The Conduent breach confirms what the Change Healthcare incident established a year earlier: when a vendor processes data for hundreds of covered entities simultaneously, a single intrusion can expose tens of millions of individuals regardless of any individual client's own security posture. At 62 million records, the breach affected roughly one in five Americans. The vendor's role handling printing, mailing, and claims processing, rather than clinical care, means many of those affected never knew Conduent touched their data. That invisibility is precisely the third-party risk problem that both the proposed HIPAA Security Rule update and the Verizon 2026 Data Breach Investigations Report identified as the fastest-growing category of healthcare breach exposure. Third-party breaches rose 60% year over year in the Verizon data and the Conduent figure gives that statistic a concrete scale.
The 25 million figure reflected confirmed state AG filings from Oregon and Texas as of February 2026. The 62 million figure represents the completed review across all of Conduent's affected clients, submitted to the HHS OCR portal as the final aggregate total. Each client's data had to be reviewed separately before Conduent could confirm the full scope.

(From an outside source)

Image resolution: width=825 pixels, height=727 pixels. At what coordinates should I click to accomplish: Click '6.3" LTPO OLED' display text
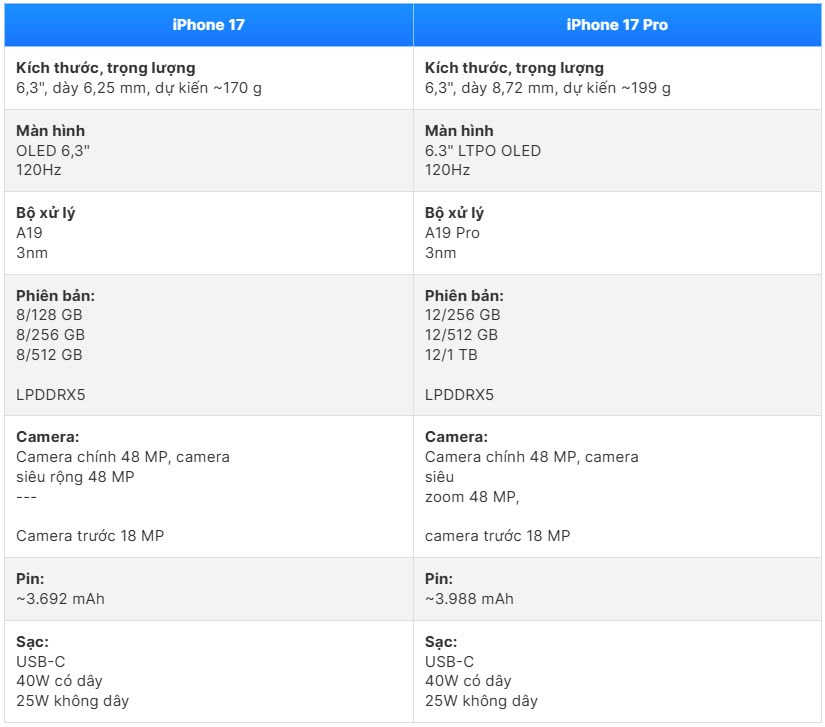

Conduent is not itself a healthcare provider or health plan. It handles PHI on behalf of covered entities as a business associate. Under HIPAA, business associates that experience breaches must report through their covered entity clients, or directly to HHS when delegated that responsibility, which is why the portal entry shows Conduent Business Services LLC as a business associate filing.
The compromised data creates long-term identity theft and medical identity fraud exposure. Conduent offered 12 months of complimentary credit monitoring to affected individuals, though some state regulators and advocacy groups have argued that period is insufficient given the sensitivity of the data involved.
At 62.2 million records, Conduent ranks third in HHS OCR's breach history since 2009, behind Change Healthcare at 192.7 million and Anthem at 78.8 million. It surpasses every other breach in the OCR record, including Optum360, Community Health Systems, and Premera Blue Cross.